> [What the task asks]: Reproduce the opening lines of the listing below exactly, stopping after the line that contains "Task: Click the 30萬 次觀看 view count badge" and leaving out any pictures.

> [Given records]:

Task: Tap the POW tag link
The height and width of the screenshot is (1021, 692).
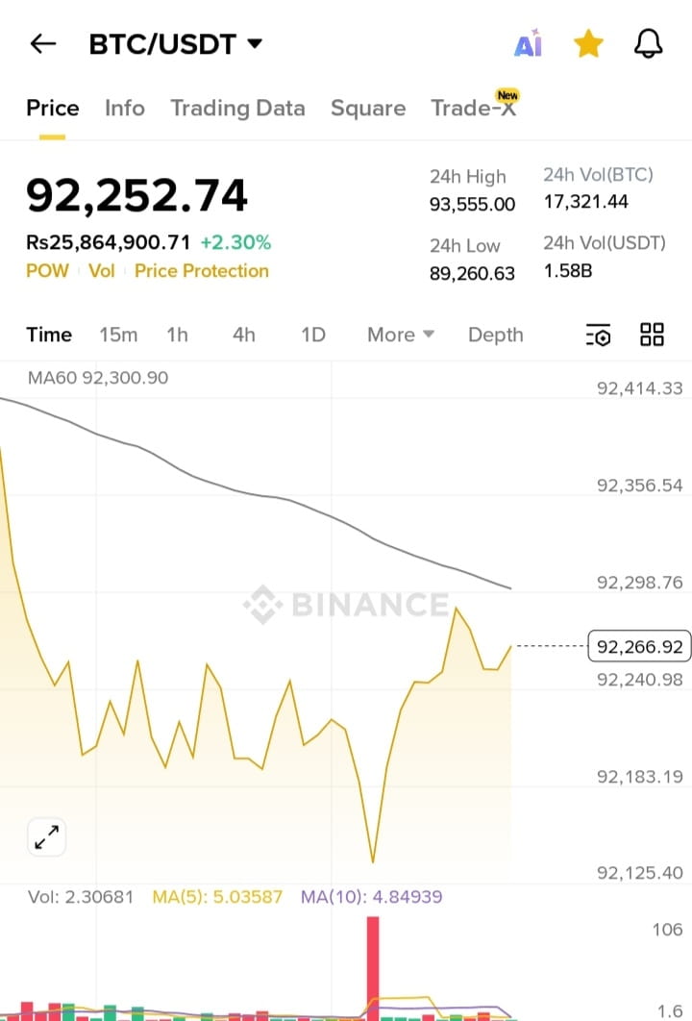Action: click(x=47, y=271)
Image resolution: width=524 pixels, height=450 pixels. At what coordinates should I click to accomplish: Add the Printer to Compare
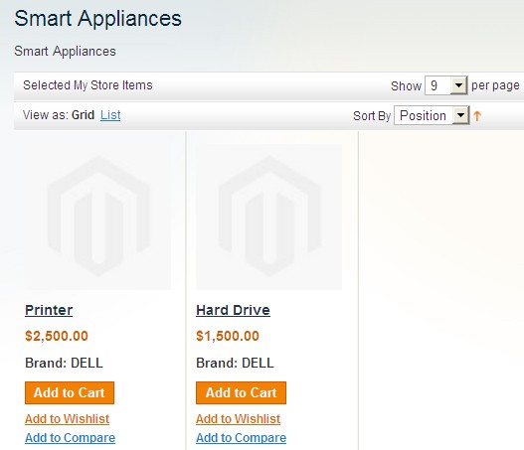(71, 438)
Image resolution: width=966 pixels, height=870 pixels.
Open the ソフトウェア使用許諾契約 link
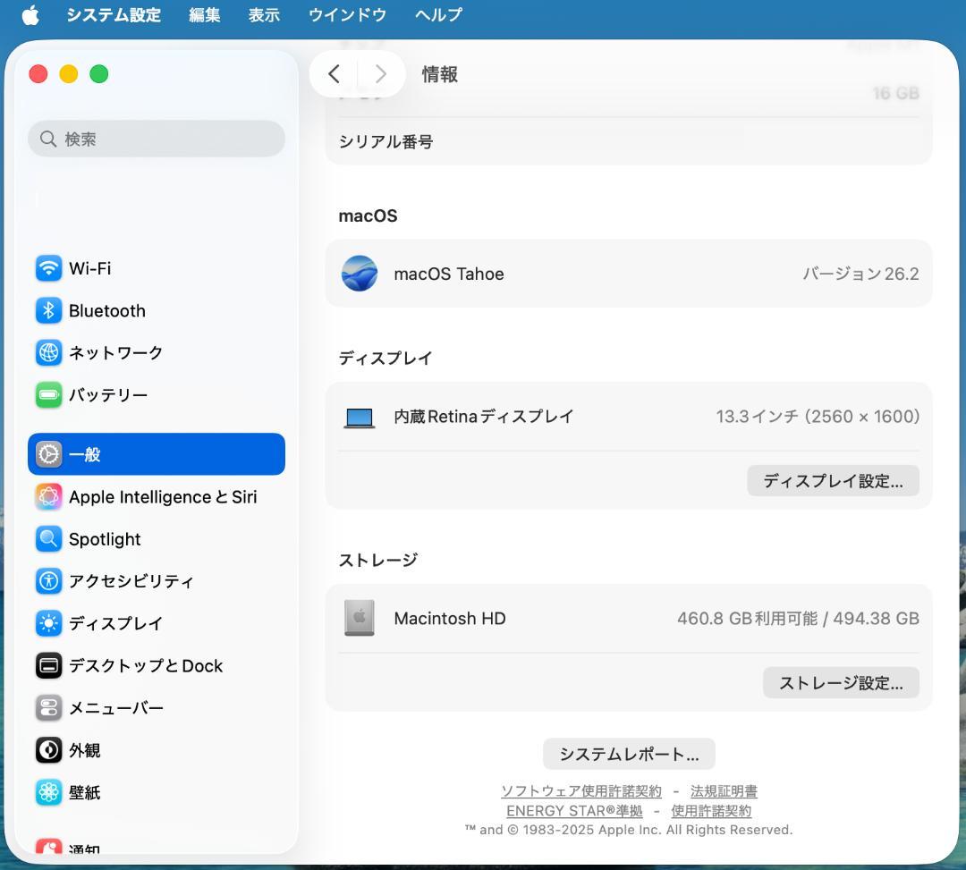coord(580,790)
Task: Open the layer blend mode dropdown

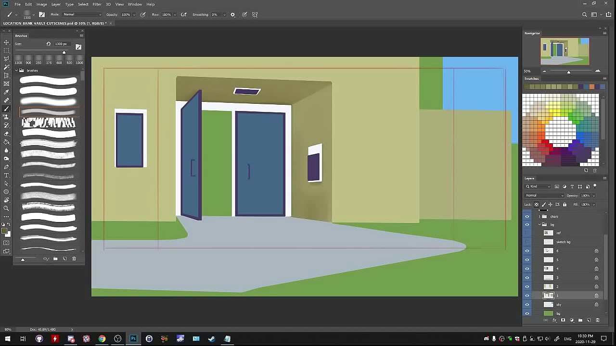Action: (x=544, y=196)
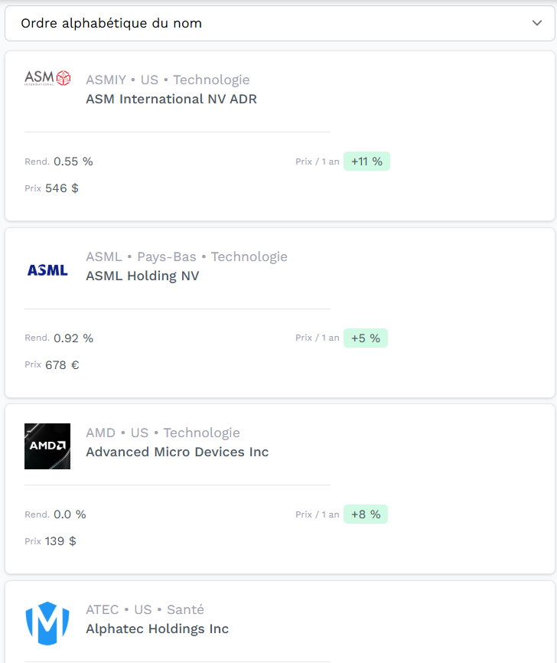Image resolution: width=557 pixels, height=663 pixels.
Task: Click the AMD logo thumbnail
Action: pyautogui.click(x=47, y=446)
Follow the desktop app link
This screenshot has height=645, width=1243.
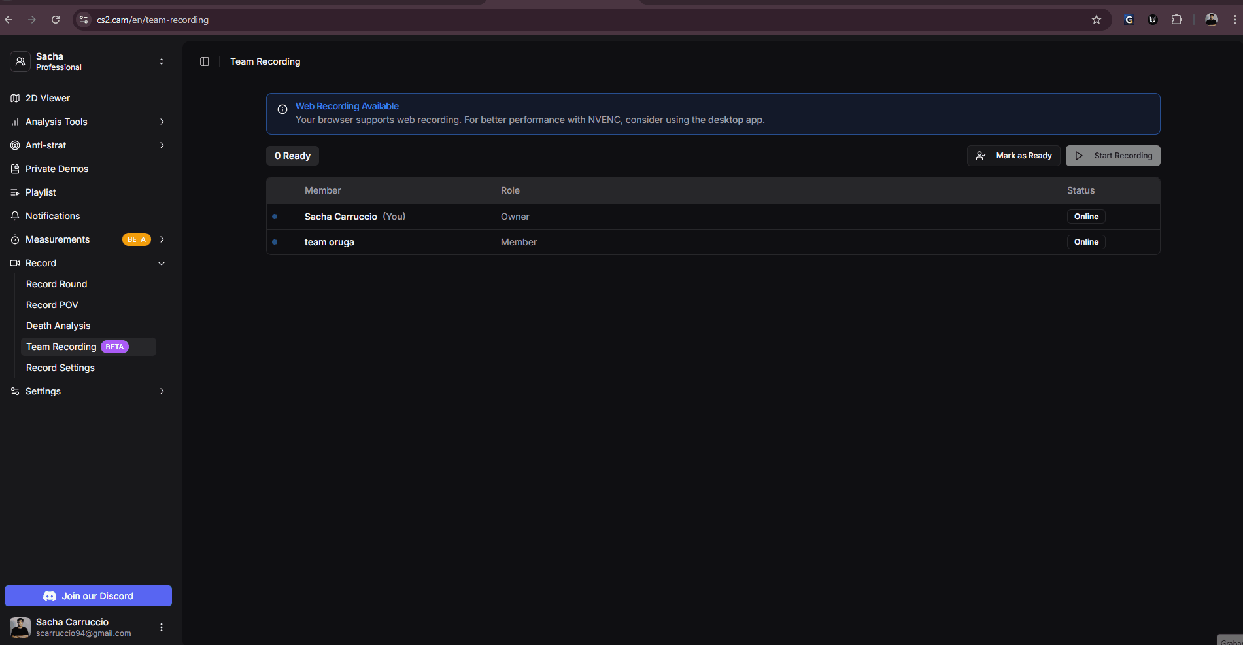coord(735,120)
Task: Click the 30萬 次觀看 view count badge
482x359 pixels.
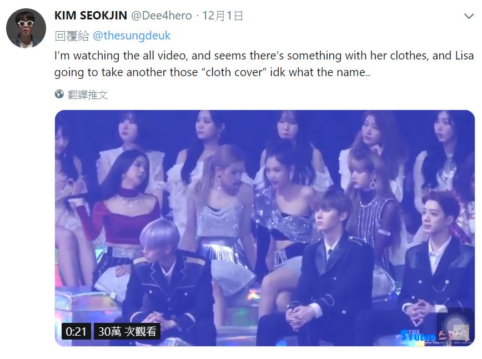Action: click(127, 331)
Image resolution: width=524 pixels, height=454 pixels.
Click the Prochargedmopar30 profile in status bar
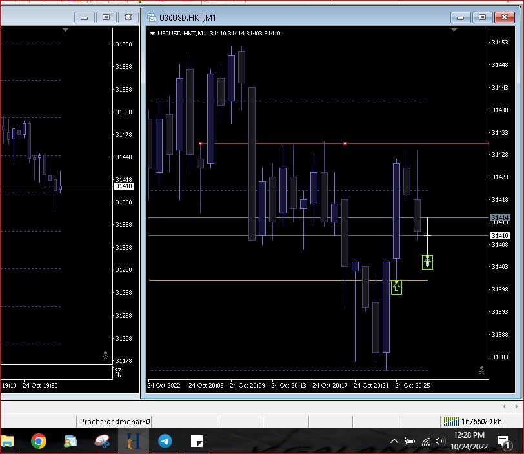point(115,422)
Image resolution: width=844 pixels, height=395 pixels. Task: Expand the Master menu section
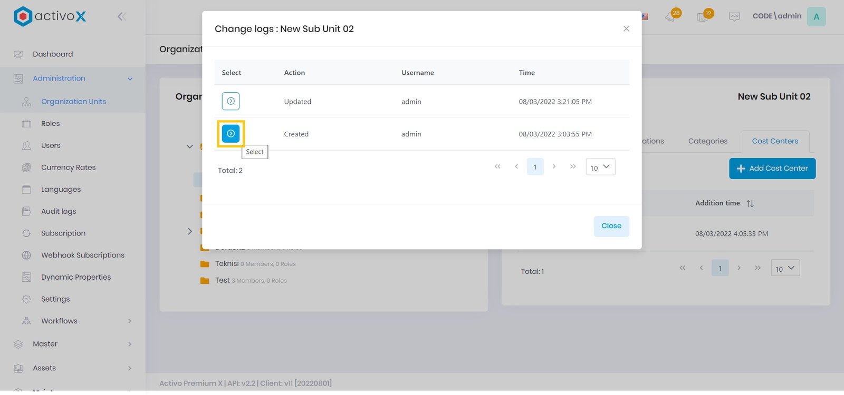click(130, 344)
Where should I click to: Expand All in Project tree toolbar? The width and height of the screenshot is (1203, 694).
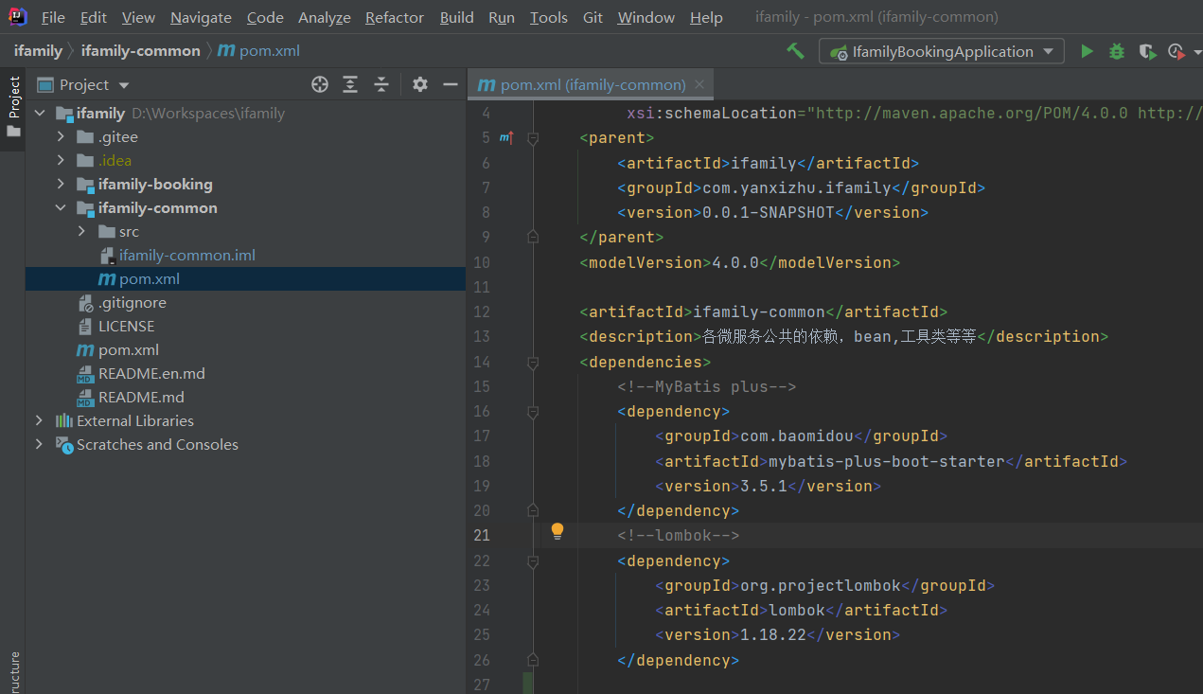coord(350,84)
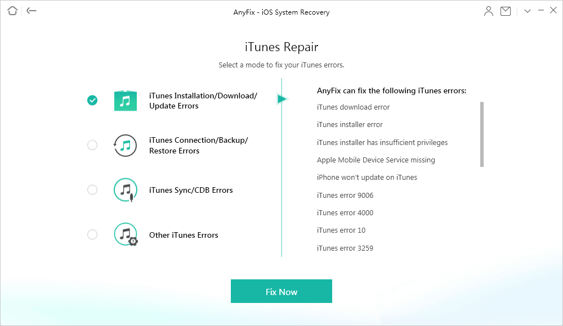This screenshot has width=563, height=326.
Task: Select iTunes Sync/CDB Errors radio button
Action: point(92,190)
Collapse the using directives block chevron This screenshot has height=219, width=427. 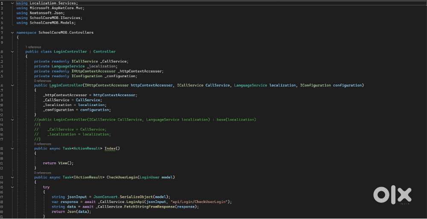(12, 3)
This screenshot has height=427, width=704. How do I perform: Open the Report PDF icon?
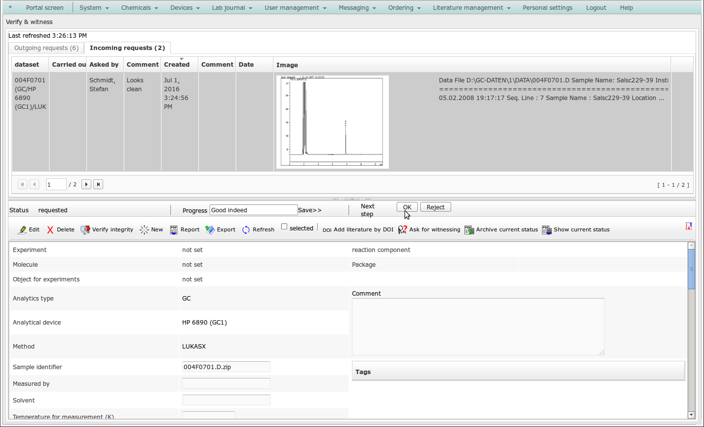tap(174, 230)
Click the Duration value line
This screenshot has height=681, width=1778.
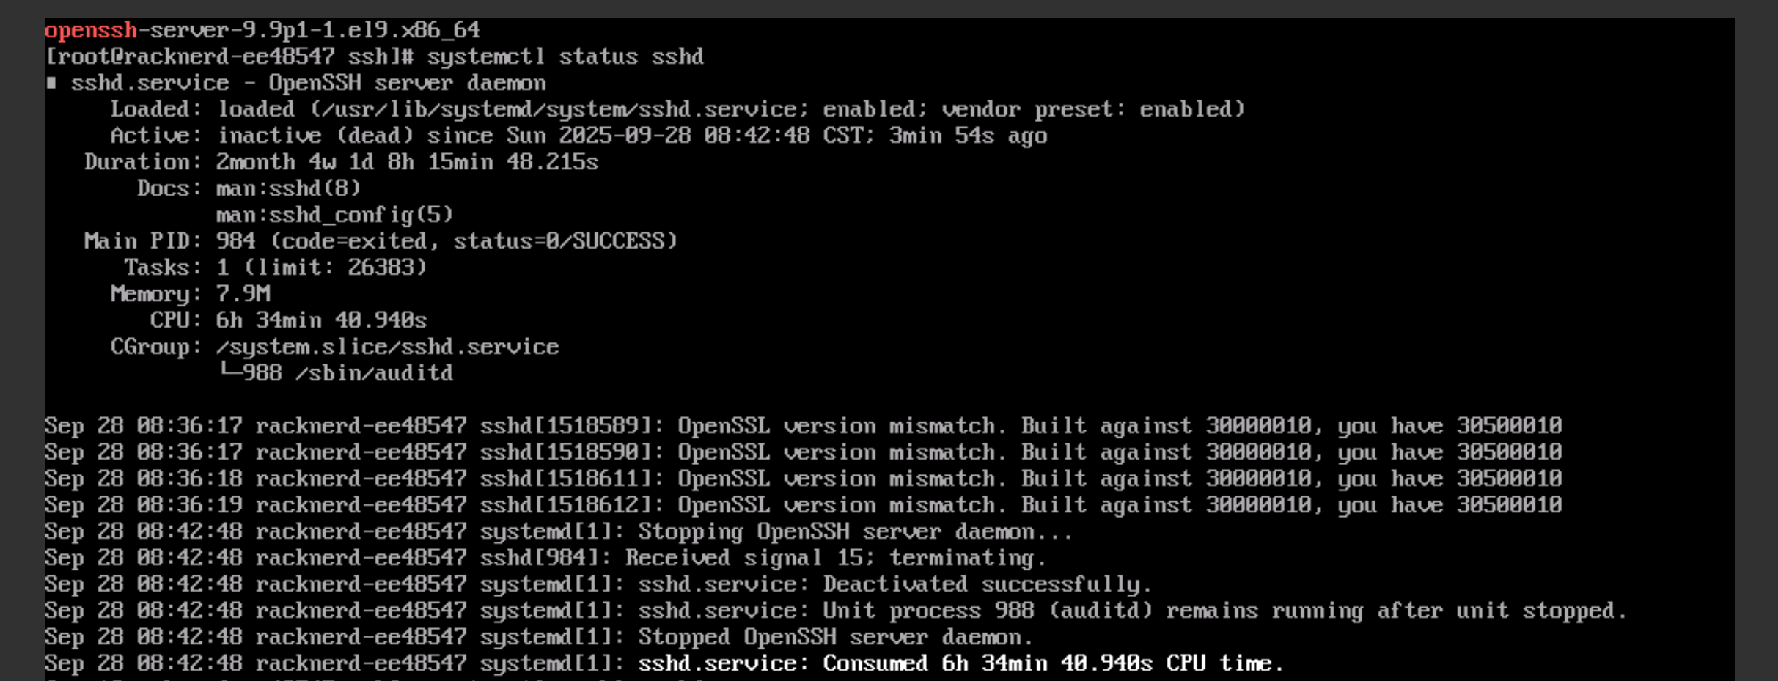[x=407, y=162]
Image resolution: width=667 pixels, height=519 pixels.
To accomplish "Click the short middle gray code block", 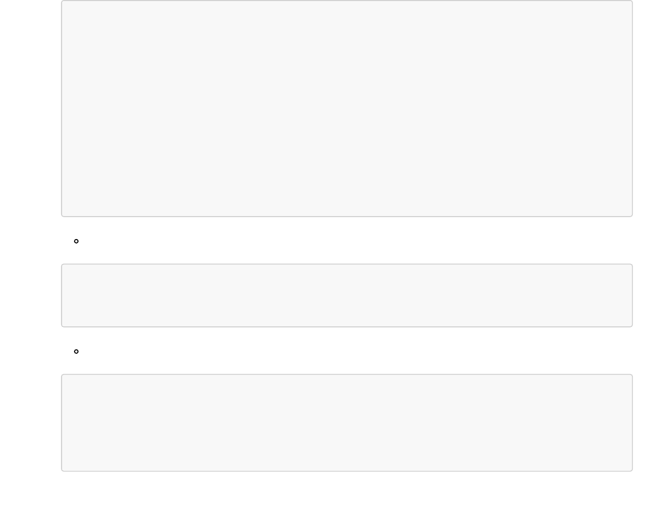I will (x=346, y=295).
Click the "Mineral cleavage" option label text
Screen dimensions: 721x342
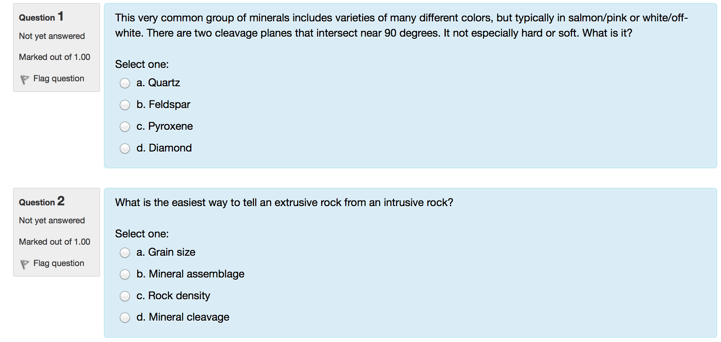[183, 317]
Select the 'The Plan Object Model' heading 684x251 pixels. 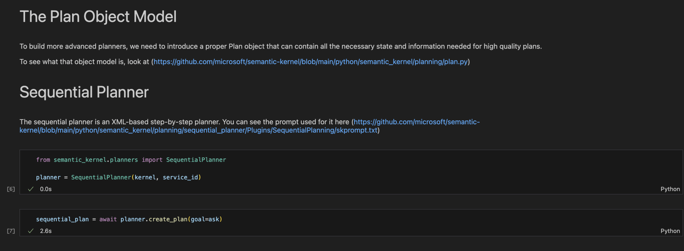point(98,17)
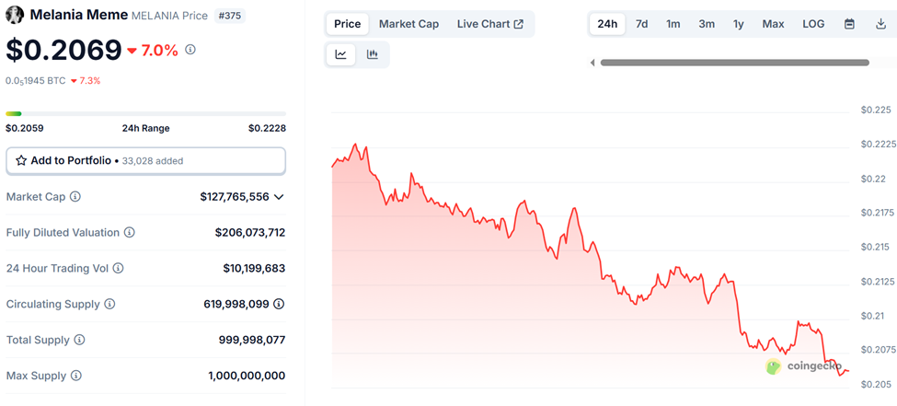
Task: Click the Total Supply info icon
Action: pos(79,340)
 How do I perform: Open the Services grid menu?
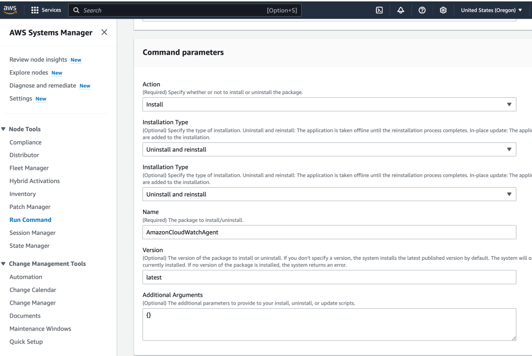click(x=46, y=10)
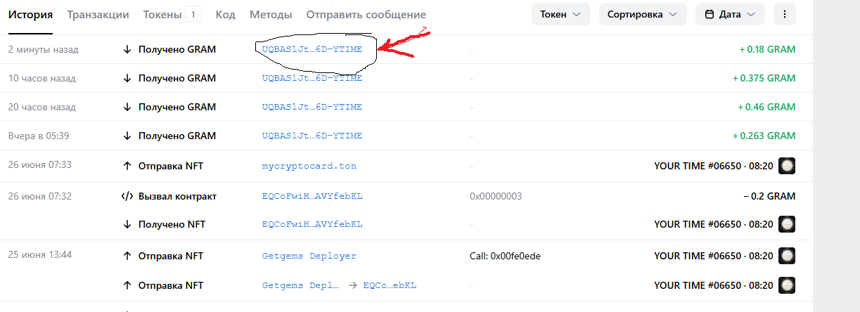Open the three-dot more options menu
The image size is (860, 312).
[785, 14]
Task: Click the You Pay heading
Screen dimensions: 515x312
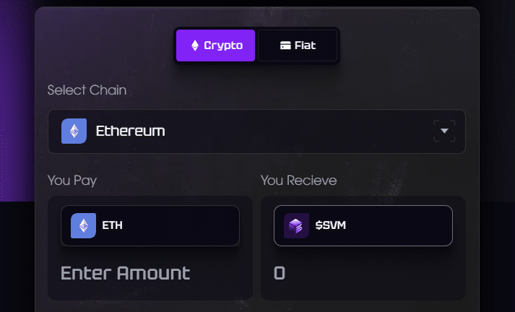Action: [x=72, y=181]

> [Task response]:
Task: Tap the POW tag link
The height and width of the screenshot is (1021, 692).
Action: click(x=47, y=271)
Image resolution: width=524 pixels, height=450 pixels. At what coordinates should I click to accomplish: Add the Printer to Compare
(71, 438)
Image resolution: width=966 pixels, height=870 pixels.
Open the ソフトウェア使用許諾契約 link
coord(580,790)
Task: Open the layer blend mode dropdown

Action: (x=544, y=196)
Image resolution: width=557 pixels, height=663 pixels.
Task: Click the AMD logo thumbnail
Action: pyautogui.click(x=47, y=446)
Follow the desktop app link
This screenshot has height=645, width=1243.
coord(735,120)
Task: Click the 30萬 次觀看 view count badge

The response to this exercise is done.